Haïti s’attache, en effet, à honorer la dette de l’indépendance malgré la chute des cours du café, denrée produite par le petit paysannat et pilier des recettes de l’État. En dépit des oppositions à ce tribut (rébellions de militaires, manifestations de rues…), la coercition exercée par l’armée, la rigueur du Code rural et l’accroissement de l’endettement intérieur permettent aux pouvoirs publics, sauf épisodes exceptionnels, de payer peu ou prou les termes dus. L’État français conditionne d’ailleurs la reconnaissance de tout nouveau gouvernement haïtien à la régularisation des annuités en attente. Aussi de nouveaux échéanciers de paiements sont-ils adoptés tant pour l’indemnité (1847) que pour l’emprunt (1848, 1854). Si le service de la dette extérieure siphonnait, entre 1838 et 1844, la moitié des revenus de l’État, il n’en absorbe plus que 15% en 1870. Cette année-là, pour corseter l’acquittement des prochaines échéances, la légation de France négocie avec le gouvernement haïtien un arrangement  qui imbrique, en une « double dette », les paiements des deux créances. 
 
La dette de l’indépendance sera finalement soldée en 1878 par Haïti, grâce à un emprunt placé en 1875 sur le marché français. Les remboursements des emprunts extérieurs de 1825 et 1875 prendront respectivement fin en 1887-88 et en 1921-22, au début de la violente occupation étasunienne d’Haïti (1915-1934). Additionnées, ces deux saisies des richesses produites par la petite paysannerie, descendante des esclaves affranchi.e.s en 1794, dureront un siècle.

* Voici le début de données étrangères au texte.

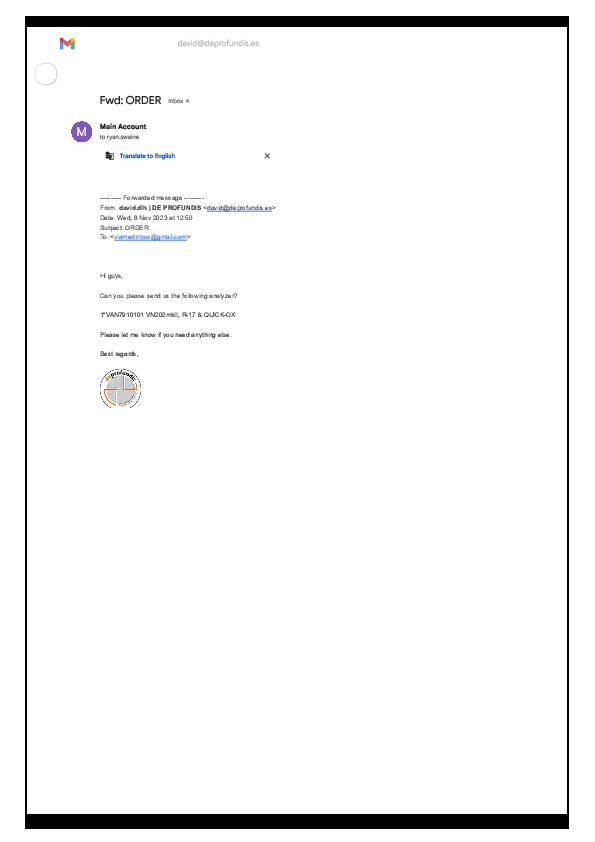Click the Inbox label chip
The height and width of the screenshot is (842, 595).
coord(176,101)
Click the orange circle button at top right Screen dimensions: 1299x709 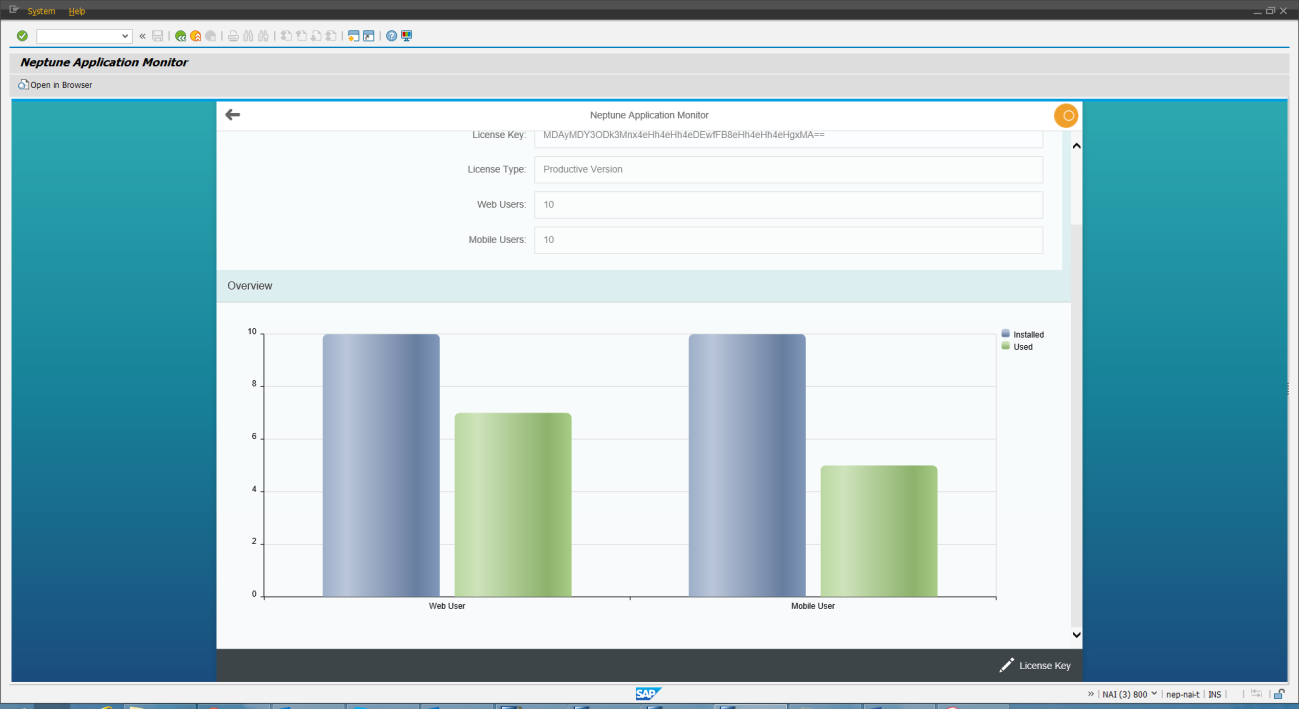click(1066, 115)
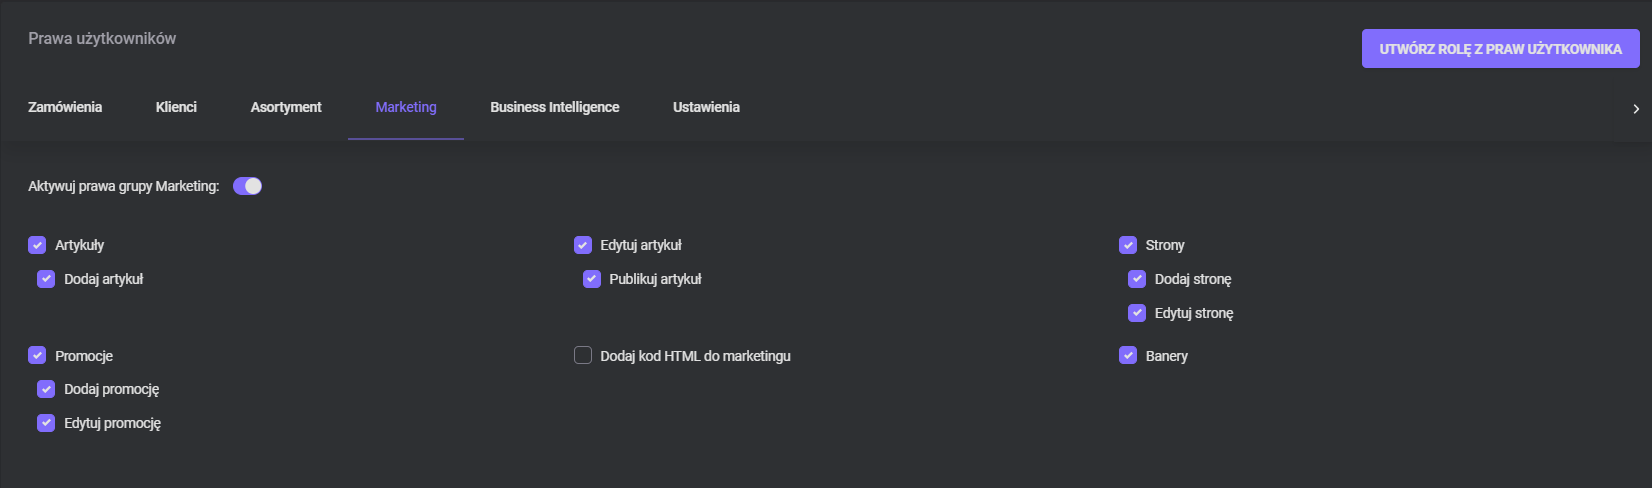Select the Business Intelligence tab
The height and width of the screenshot is (488, 1652).
coord(555,107)

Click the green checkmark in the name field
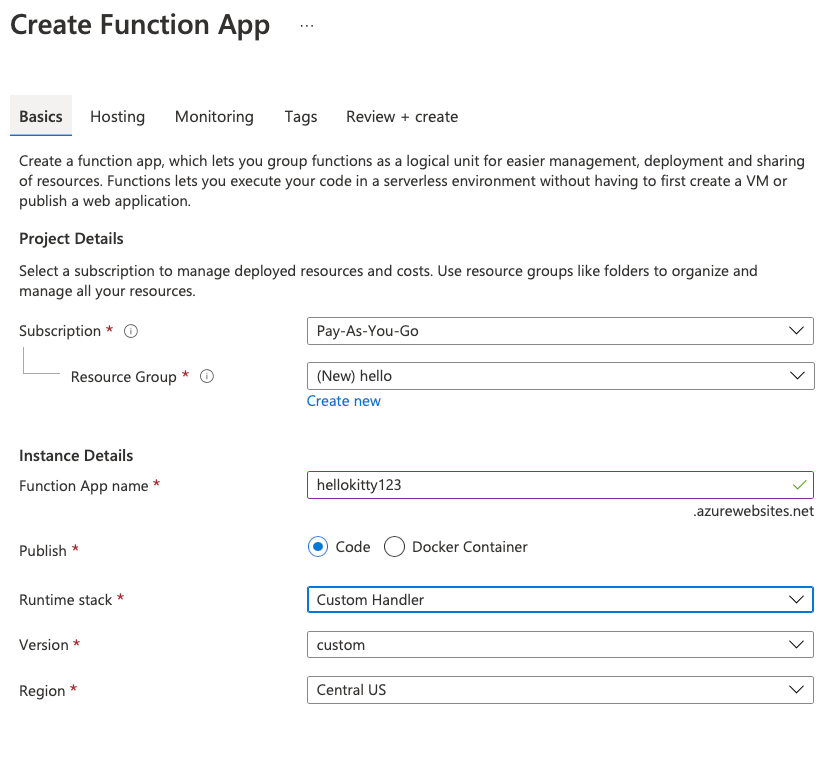(x=799, y=485)
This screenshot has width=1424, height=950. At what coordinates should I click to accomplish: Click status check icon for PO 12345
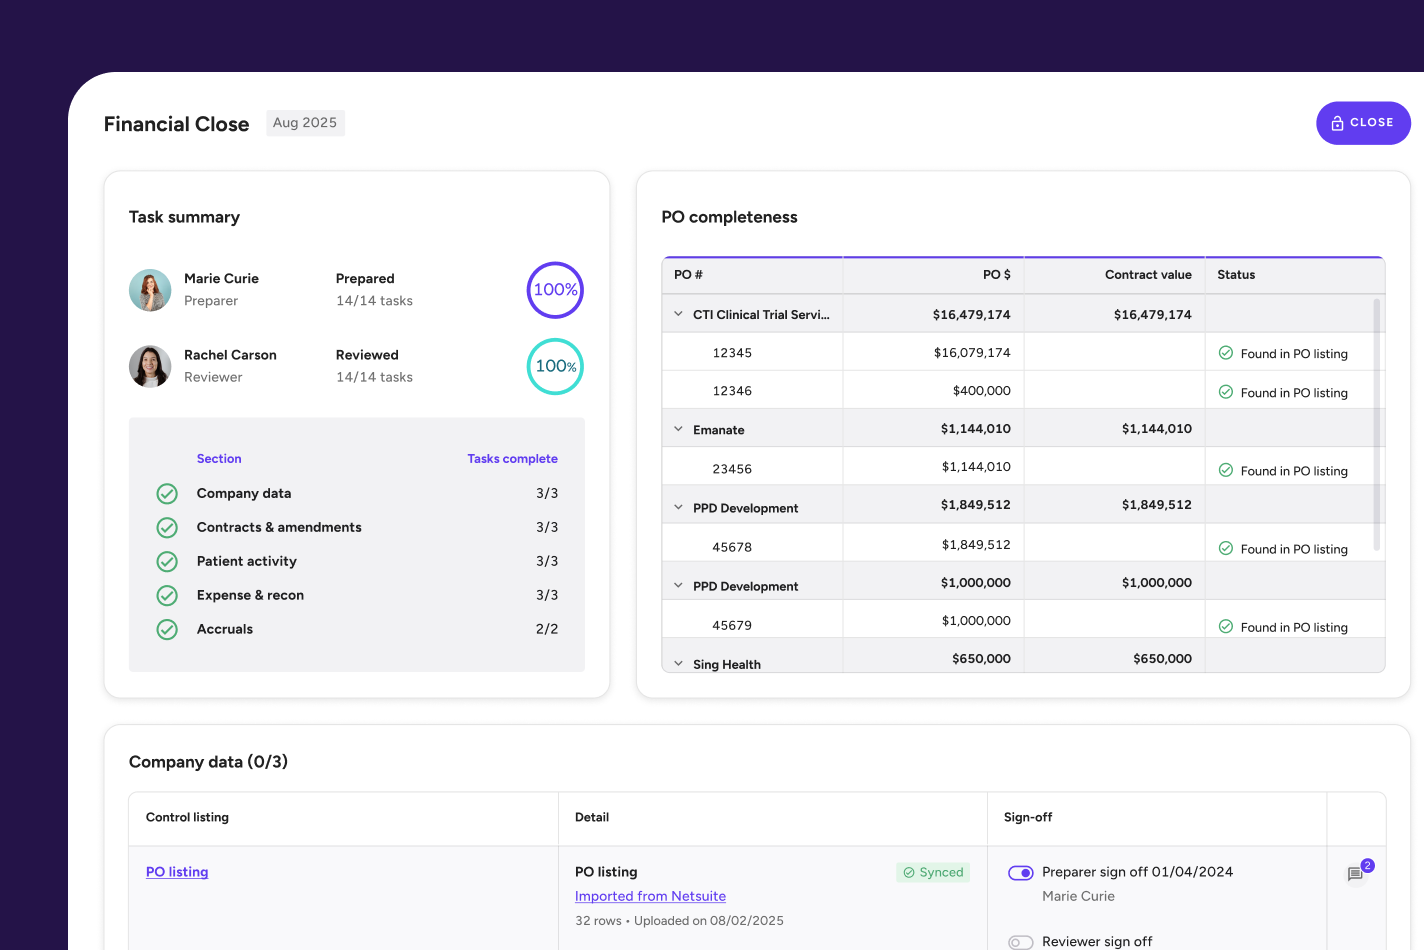click(1225, 353)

La première s’effectue au bénéfice d’ex-colons (ou héritiers) propriétaires de biens immobiliers et d’esclaves ainsi qu’à celui de leurs créanciers, la seconde au profit des banques impliquées et des obligataires. Ce détournement imposé des ressources financières du jeune État s’inscrit à l’origine dans la ligne politique nationale de la France de la Restauration et dans l’échiquier mondial esclavagiste et colonialiste d’alors. Il s’inscrit également dans l’ordre économique international du XIXe siècle auquel les gouvernants haïtiens sont confrontés. Il a, enfin, participé, de façon déterminante, à enfermer durablement Haïti dans une spirale d’endettement et dans le sous-développement.
 
[1] G-K Gaillard-Pourchet, « La "dette de l’Indépendance". La liberté du genre humain monnayée (1791-1825) », IFJD, 2022.